Im Rahmen zweier Examensarbeiten wurden erste Pilotstudien mit 196 Schülerinnen und Schülern der 9. Klassenstufe von vier Realschulen in Schleswig-Holstein durchgeführt [3]. Hier wurde anhand der Aufgabenformate Multiple Choice, Lückentext und Zuordnung der Frage nachgegangen, welche Aufgabenformate sich besonders für eine virtuelle Lernumgebung eignen und einen Lernzuwachs gewährleisten. Von einer auf den Lehrplan Schleswig-Holstein abgestimmten, speziell für das Themengebiet Säure-Base entwickelten Computerlernumgebung wurden drei Versionen erstellt: Eine ohne Aufgaben, eine mit Multiple Choice-Aufgaben und eine mit Lückentext und Zuordnungsaufgaben. Die Lernumgebungen wurden im Chemieunterricht von den Schülerinnen und Schülern bearbeitet. Ein Wissensvortest und ein Wissensnachtest, in den jeweils alle Aufgabenformate integriert waren, dienten dazu den Lernzuwachs zu bestimmen. Es zeigte sich, dass bei allen Gruppen ein Lernzuwachs festzustellen war. Dieser war bei der Gruppe ohne in die Lernumgebung integrierte Aufgaben am geringsten, bei der Gruppe mit Multiple Choice-Aufgaben im mittleren Bereich, bei der Gruppe mit Zuordnungs- und Lückentext-Aufgaben am größten [4].
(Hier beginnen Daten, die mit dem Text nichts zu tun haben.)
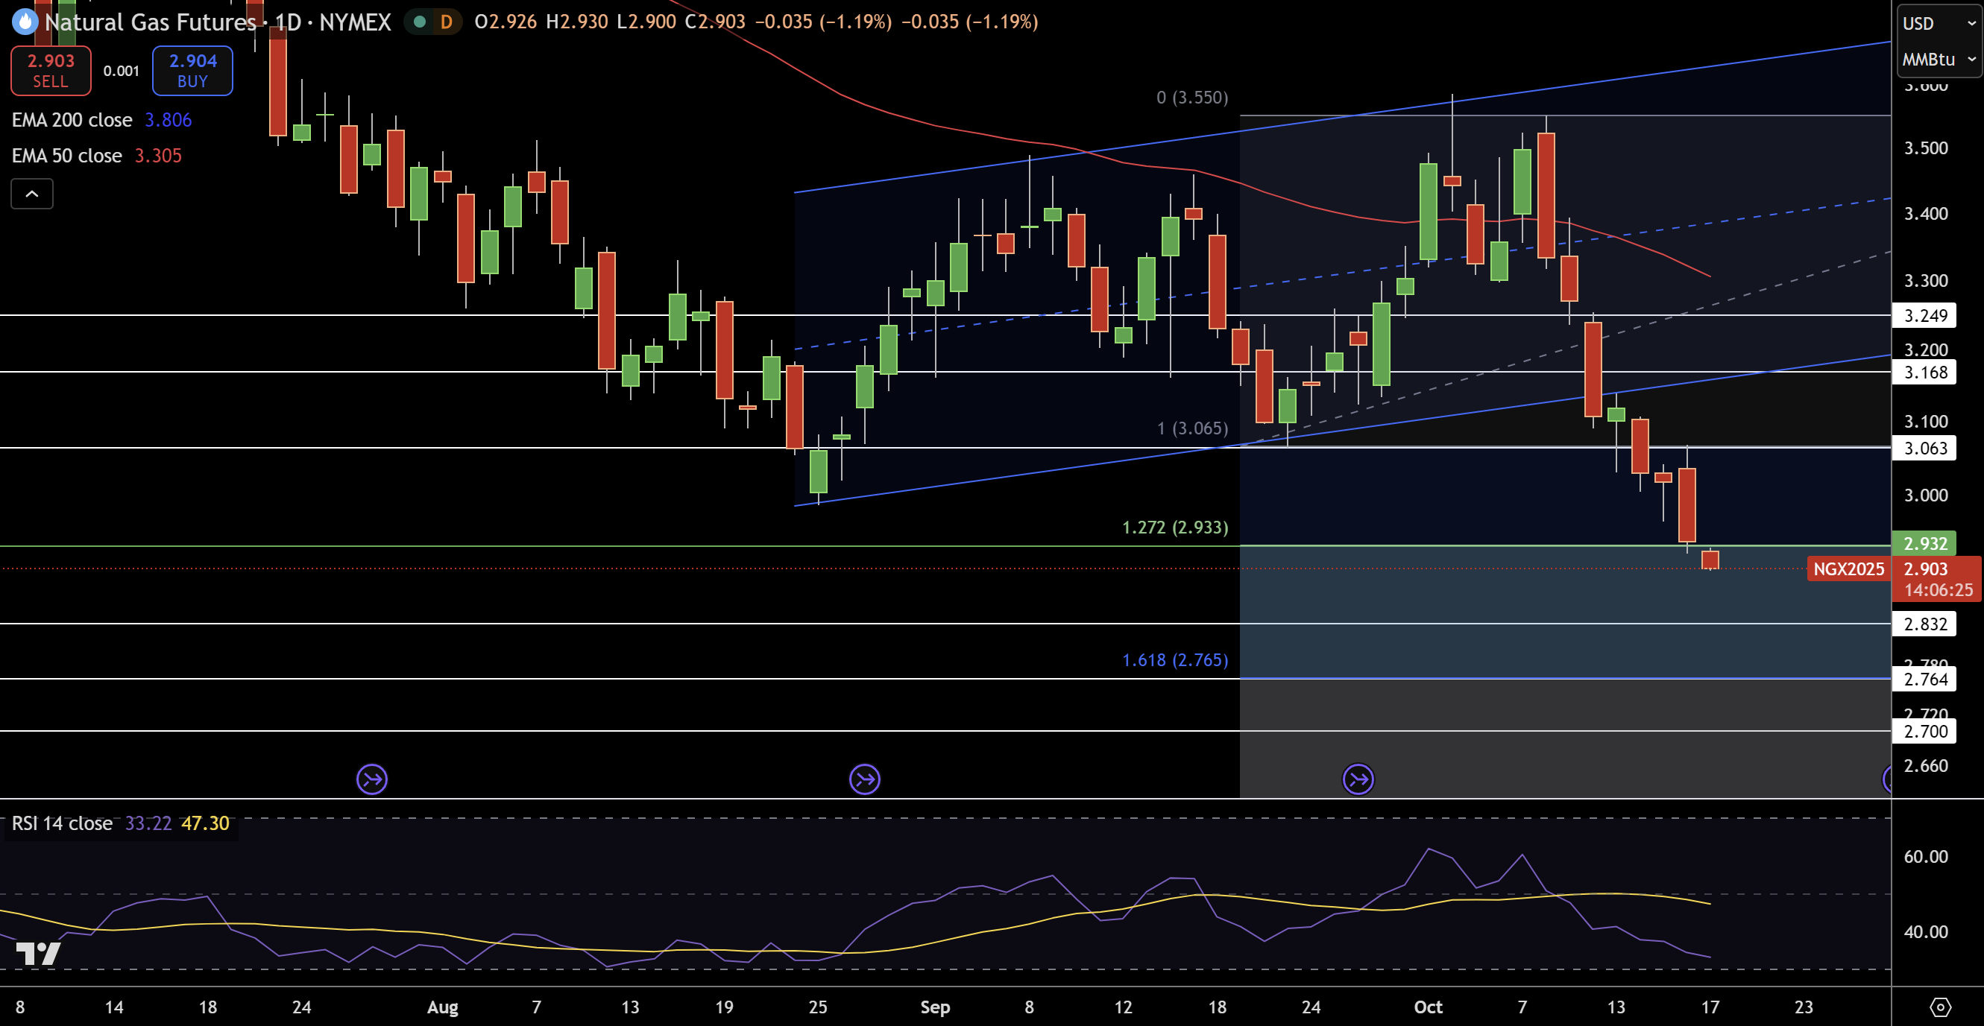Click the green market status dot
The image size is (1984, 1026).
[420, 22]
www.chemievorlesung.ipn.uni-kiel.de

[1] Nick, S. (2006). CHEMnet – Analysis of the Use of Special Features and Multimedia Elements of an Online Chemistry Course. J. Chem. Educ., 83(7), 1099 – 1102.
[2] Nick, S., Andresen, J., Lübker, B. & Thumm, L. (2003). CHEMnet - Structure, Design, and Evaluation of an Online Chemistry Course. J. Science. Educ. Techn., 12 (3), 333 - 341.
[3] Urhahne, D., Nick, S., Poepping, A. C. & Schulz, S. J. (2013). The Effects of Study Tasks in a Computer-Based Chemistry Learning Environment. J. Science. Educ. Techn., DOI 10.1007/s10956-013-9445-9, online erschienen, Druckversion folgt.
vgl. auch Schulz, S. J. (2008). Untersuchung zum Einsatz verschiedener Aufgabenformate beim computergestützten Lernen im Chemieunterricht - Multiple-Choice-Aufgaben. Universität Kiel, Examensarbeit sowie Poepping, A. C. (2008). Untersuchung zum Einsatz verschiedener Aufgabenformate beim computergestützten Lernen im Chemieunterricht - Lückentexte, Zuordnungen. Universität Kiel, Examensarbeit.
[4] Dieses Projekt wurde in Zusammenarbeit mit Herrn Prof. Dr. Detlef Urhahne, Universität Passau, durchgeführt.